The HCOB eurozone services PMI was revised down to 51.3 from 51.4, though up from 50.5 and still its highest level in nine months. Revisions to service-sector activity in Germany and France showed weaker-than-expected readings, while numbers in Spain and Italy were revised up.
The HCOB eurozone composite PMI - which tracks both the services and manufacturing sectors combined - increased for the fourth month in a row in September, to 51.2 from 51.0 in August.
Over in the UK, the S&P Global services PMI came in at 50.8 last month, down from the 16-month high of 54.2 in August and lower than the flash reading of 51.9 released last week - marking the weakest rate of growth since April.

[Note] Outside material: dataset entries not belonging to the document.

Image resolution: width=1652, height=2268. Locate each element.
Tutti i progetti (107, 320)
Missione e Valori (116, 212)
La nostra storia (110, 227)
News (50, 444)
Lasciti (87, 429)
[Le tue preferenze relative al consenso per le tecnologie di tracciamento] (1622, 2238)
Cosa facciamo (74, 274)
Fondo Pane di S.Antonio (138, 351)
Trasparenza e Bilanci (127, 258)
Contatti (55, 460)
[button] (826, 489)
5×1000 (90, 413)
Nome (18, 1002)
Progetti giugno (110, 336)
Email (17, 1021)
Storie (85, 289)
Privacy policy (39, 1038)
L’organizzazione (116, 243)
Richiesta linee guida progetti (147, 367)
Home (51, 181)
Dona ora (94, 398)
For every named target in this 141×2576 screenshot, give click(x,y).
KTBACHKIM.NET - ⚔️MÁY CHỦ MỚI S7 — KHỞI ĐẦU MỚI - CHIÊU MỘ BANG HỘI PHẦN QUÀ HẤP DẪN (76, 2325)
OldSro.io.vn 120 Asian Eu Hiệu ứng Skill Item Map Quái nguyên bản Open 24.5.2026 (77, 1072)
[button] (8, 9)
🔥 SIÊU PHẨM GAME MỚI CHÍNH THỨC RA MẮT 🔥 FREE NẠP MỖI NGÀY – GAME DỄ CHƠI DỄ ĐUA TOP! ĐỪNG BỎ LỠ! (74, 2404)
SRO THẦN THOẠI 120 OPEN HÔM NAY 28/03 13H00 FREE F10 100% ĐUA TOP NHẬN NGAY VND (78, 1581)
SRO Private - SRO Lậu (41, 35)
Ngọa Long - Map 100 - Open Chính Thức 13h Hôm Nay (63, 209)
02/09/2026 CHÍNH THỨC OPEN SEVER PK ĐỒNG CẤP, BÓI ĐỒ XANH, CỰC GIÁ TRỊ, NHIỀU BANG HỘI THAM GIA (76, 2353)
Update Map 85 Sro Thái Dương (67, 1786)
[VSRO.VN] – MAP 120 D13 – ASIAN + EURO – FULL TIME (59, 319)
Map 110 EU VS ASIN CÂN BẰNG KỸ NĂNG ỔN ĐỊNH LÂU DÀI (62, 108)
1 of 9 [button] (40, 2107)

Meanwhile, the eurozone producer price index (PPI) fell more than expected in August, according to Eurostat. PPI decreased by 0.3% after a 0.3% increase in July, missing the -0.1% consensus forecast. Compared with August 2024, the PPI was 0.6% lower, marking the first year-on-year decline since November 2024.
Banks provide a boost
Austrian bank Raiffeisen was the standout riser across the continent, gaining 6% on reports that the EU is considering unfreezing sanctions on 2bn of assets linked to Russian oligarch Oleg Deripaska to compensate Raiffeisen for a fine it had to pay in Russia.
Spanish lenders Banco de Sabadell, Banco Santander, CaixaBank, BBVA, Unicaja Banco and Bankinter were also putting in decent gains, along with Germany's Commerzbank, France's BNP Paribas and the UK's Barclays.
In London, pubs group JD Wetherspoon underwhelmed with a 5.1% increase in annual underlying sales, while profits rose 10.1%.